Re: arm64 iommu groups issue
From: John Garry
Date:  Mon Feb 17 2020 - 07:08:53 EST
Right, and even worse is that it relies on the port driver even 
existing at all.
All this iommu group assignment should be taken outside device driver 
probe paths.
However we could still consider device links for sync'ing the SMMU and 
each device probing.
Yes, we should get that for DT now thanks to the of_devlink stuff, but 
cooking up some equivalent for IORT might be worthwhile.
It doesn't solve this problem, but at least we could remove the 
iommu_ops check in iort_iommu_xlate().
We would need to carve out a path from pci_device_add() or even 
device_add() to solve all cases.
Another thought that crosses my mind is that when pci_device_group()

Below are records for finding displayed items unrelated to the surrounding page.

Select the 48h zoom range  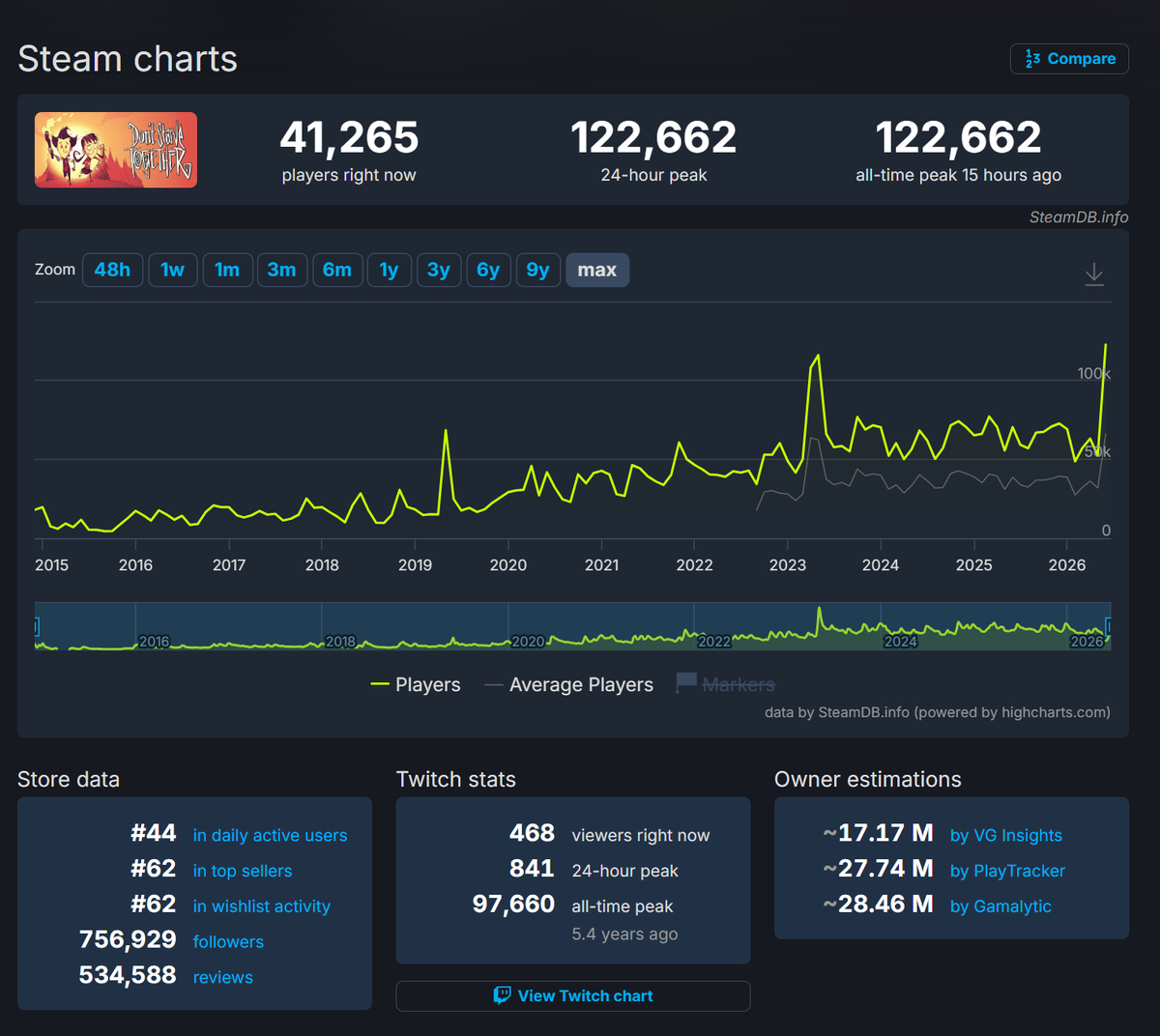(112, 270)
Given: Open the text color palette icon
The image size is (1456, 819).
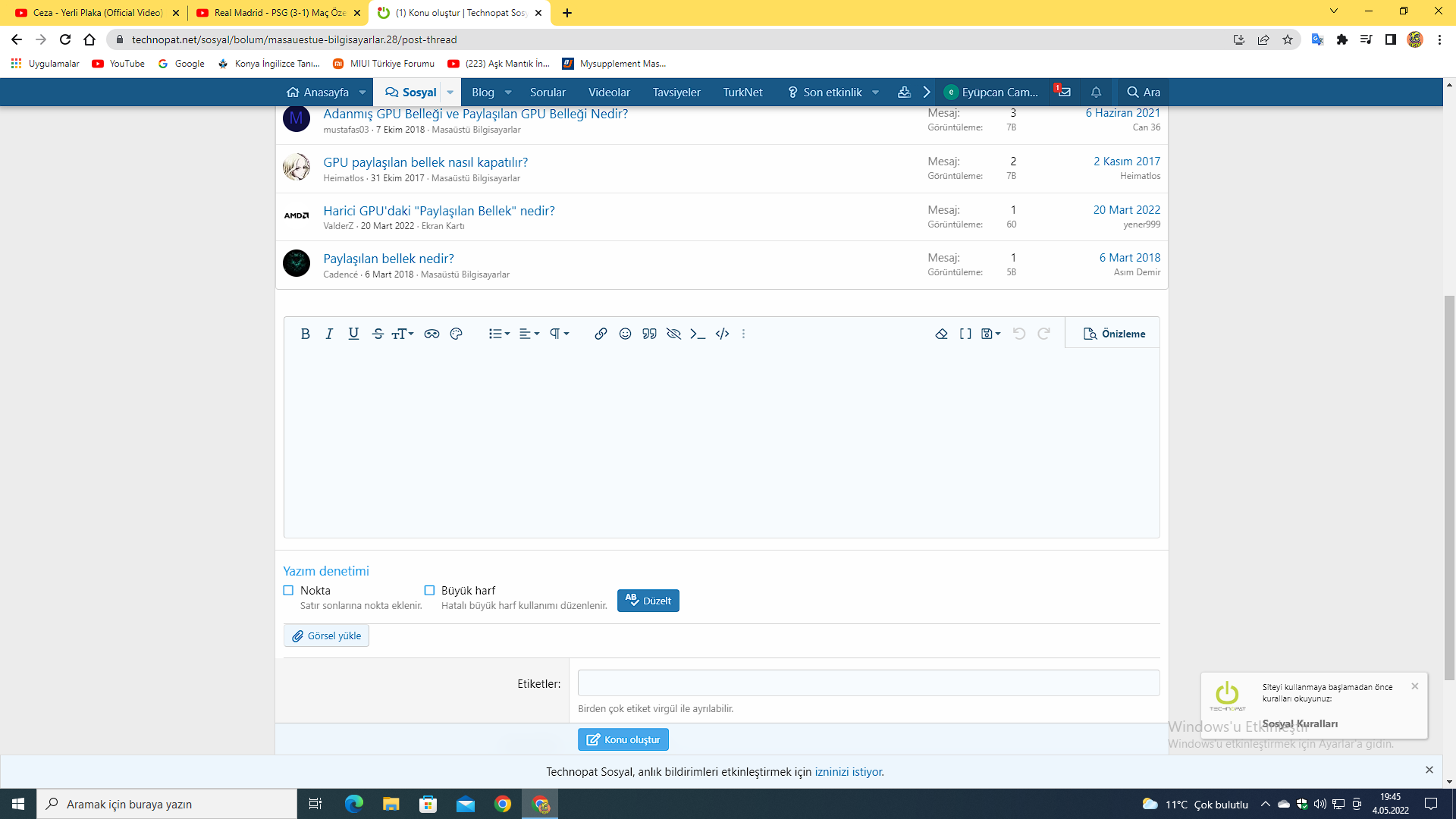Looking at the screenshot, I should pyautogui.click(x=456, y=334).
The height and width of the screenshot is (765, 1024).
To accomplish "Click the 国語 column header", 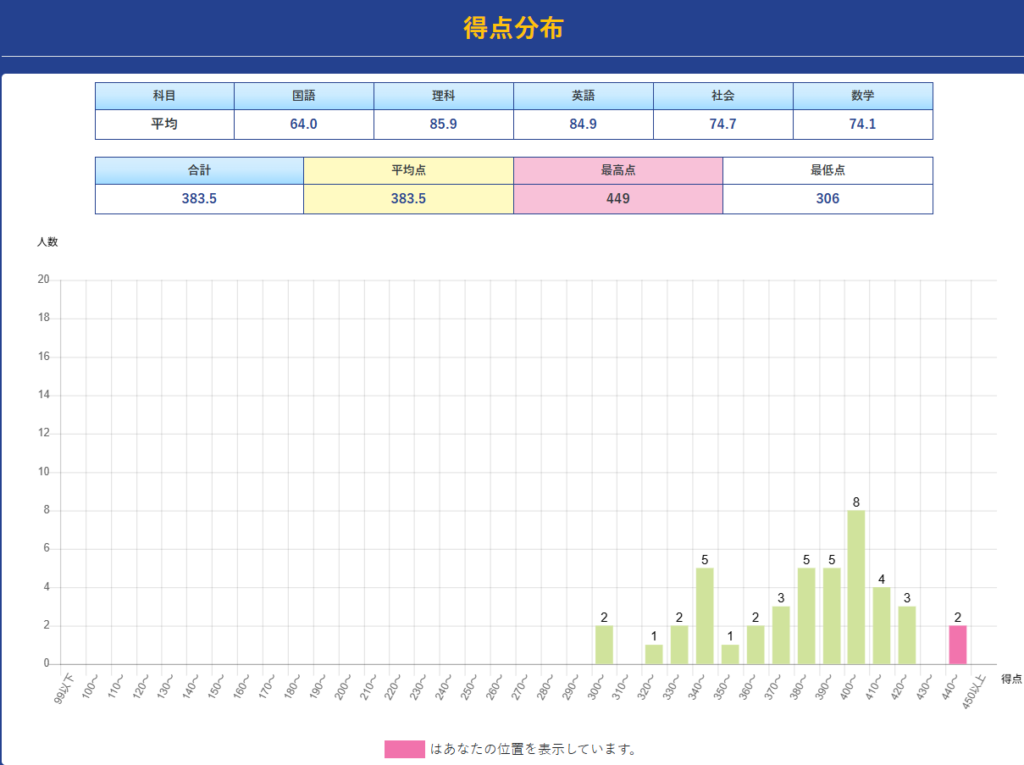I will click(x=304, y=96).
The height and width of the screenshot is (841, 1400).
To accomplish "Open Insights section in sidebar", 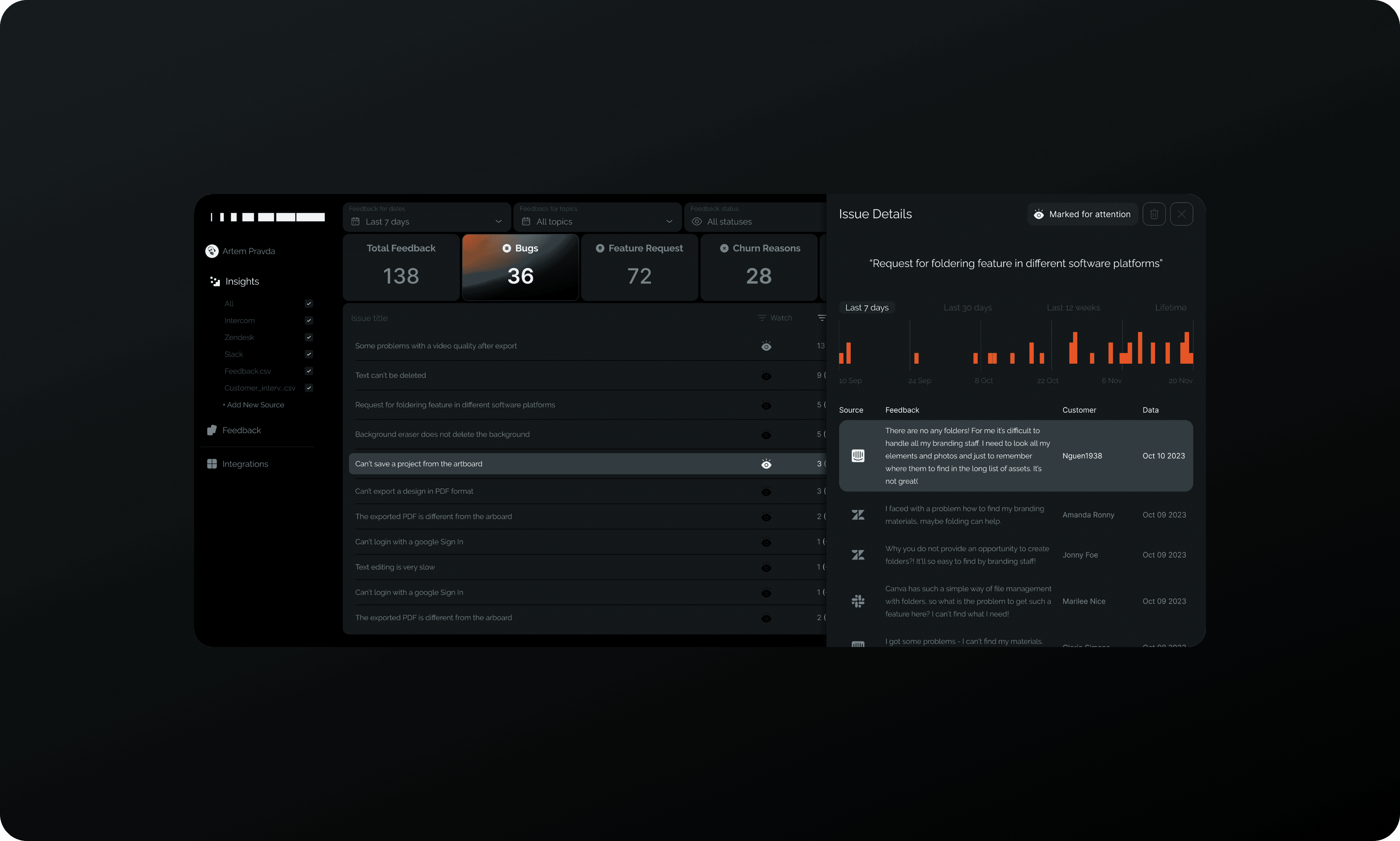I will [x=242, y=282].
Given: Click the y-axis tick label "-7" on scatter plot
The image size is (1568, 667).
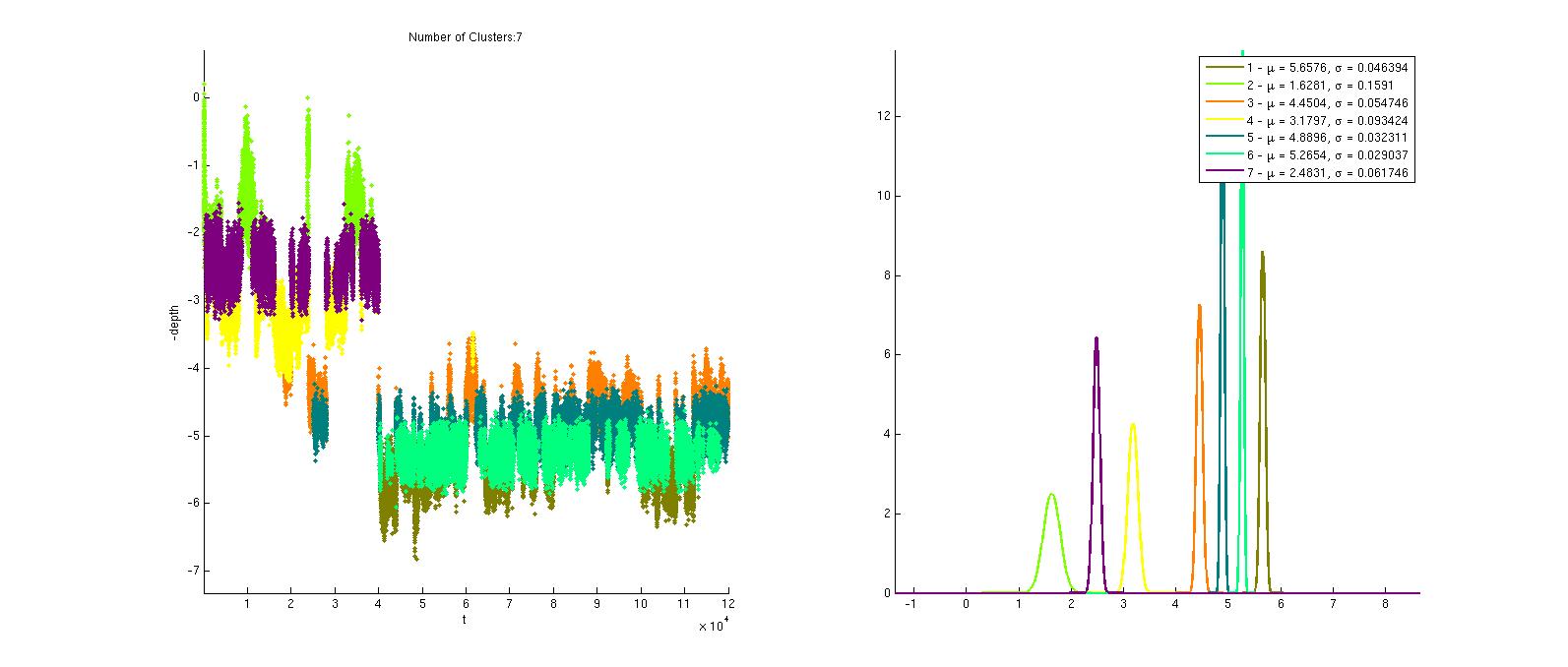Looking at the screenshot, I should pos(193,571).

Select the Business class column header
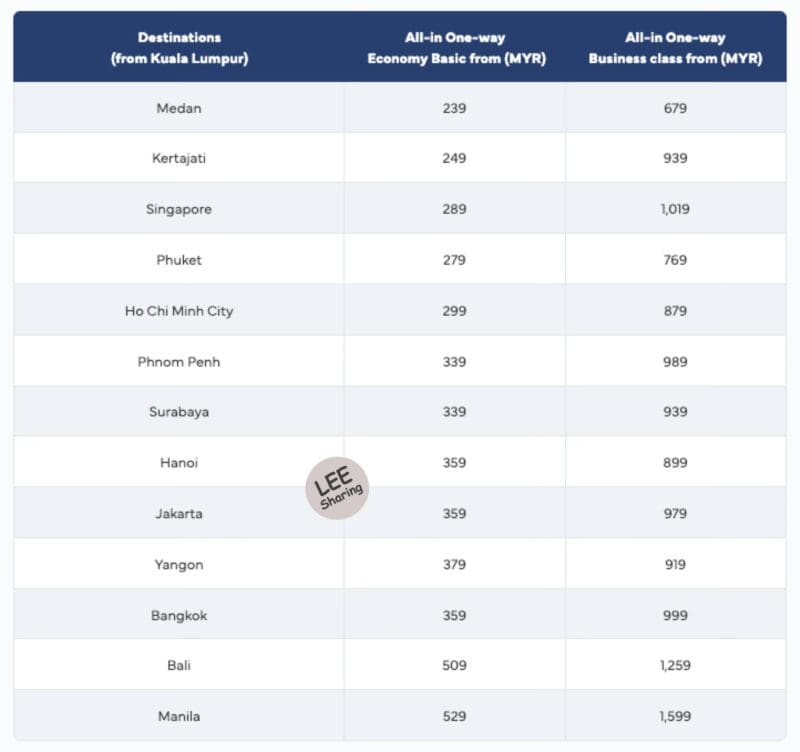[675, 47]
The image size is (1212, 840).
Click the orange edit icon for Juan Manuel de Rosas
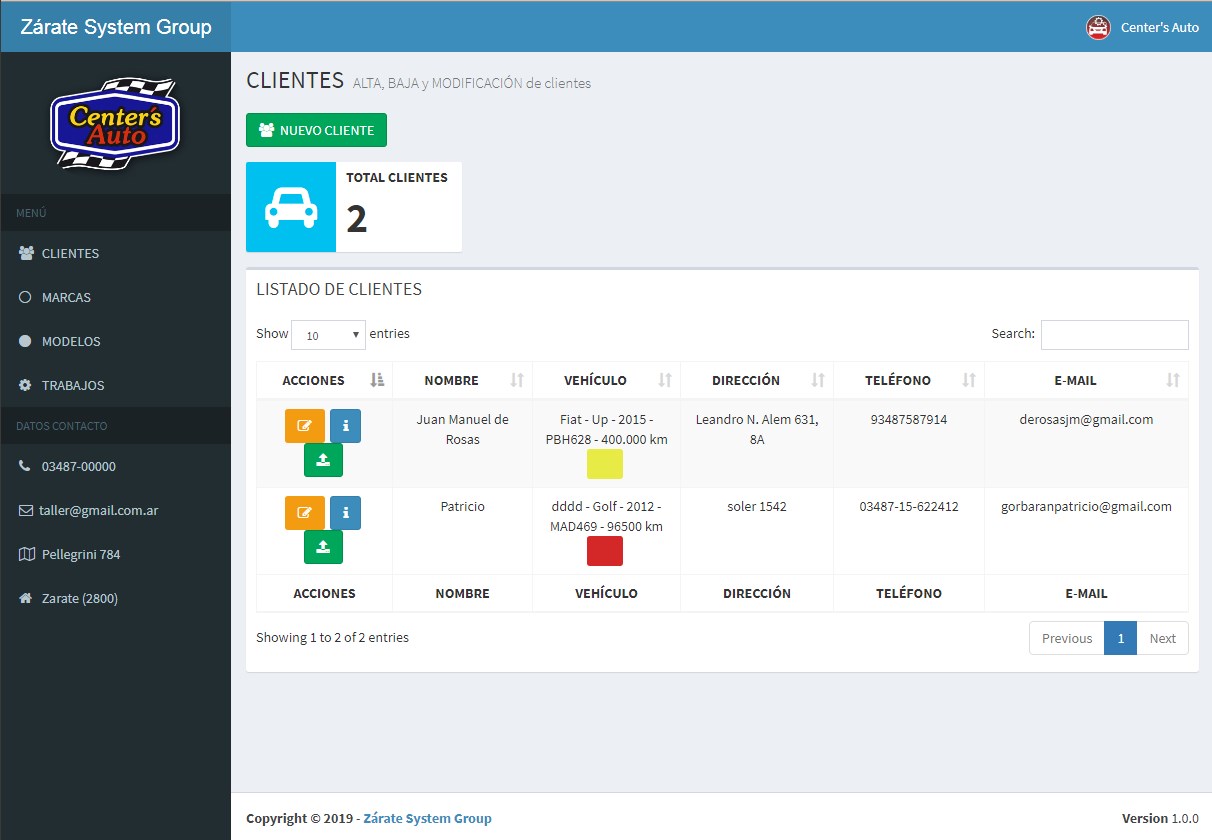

walks up to the point of ACS isolation and doesn't find an existing
group, it can still infer that everything it walked past *should* be put
in the same group it's then eventually going to return. Unfortunately I
can't see an obvious way for it to act on that knowledge, though, since
recursive iommu_probe_device() is unlikely to end well.
[...]
And this looks to be the reason for which current 
iommu_bus_init()->bus_for_each_device(..., add_iommu_group) fails also.
Of course, just adding a 'correct' add_device replay without the 
of_xlate process doesn't help at all. No wonder this looked suspiciously 
simpler than where the first idea left off...
(on reflection, the core of this idea seems to be recycling the existing 
iommu_bus_init walk rather than building up a separate "waiting list", 
while forgetting that that wasn't the difficult part of the original 
idea anyway)
We could still use a bus walk to add the group per iommu, but we would 
need an additional check to ensure the device is associated with the IOMMU.
On this current code mentioned, the principle of this seems wrong to 
me - we call bus_for_each_device(..., add_iommu_group) for the first 
SMMU in the system which probes, but we attempt to add_iommu_group() 
for all devices on the bus, even though the SMMU for that device may 
yet to have probed.
Yes, iommu_bus_init() is one of the places still holding a 
deeply-ingrained assumption that the ops go live for all IOMMU instances 
at once, which is what warranted the further replay in 
of_iommu_configure() originally. Moving that out of 
of_platform_device_create() to support probe deferral is where the 
trouble really started.
I'm not too familiar with the history here, but could this be reverted 
now with the introduction of of_devlink stuff?
Cheers,
John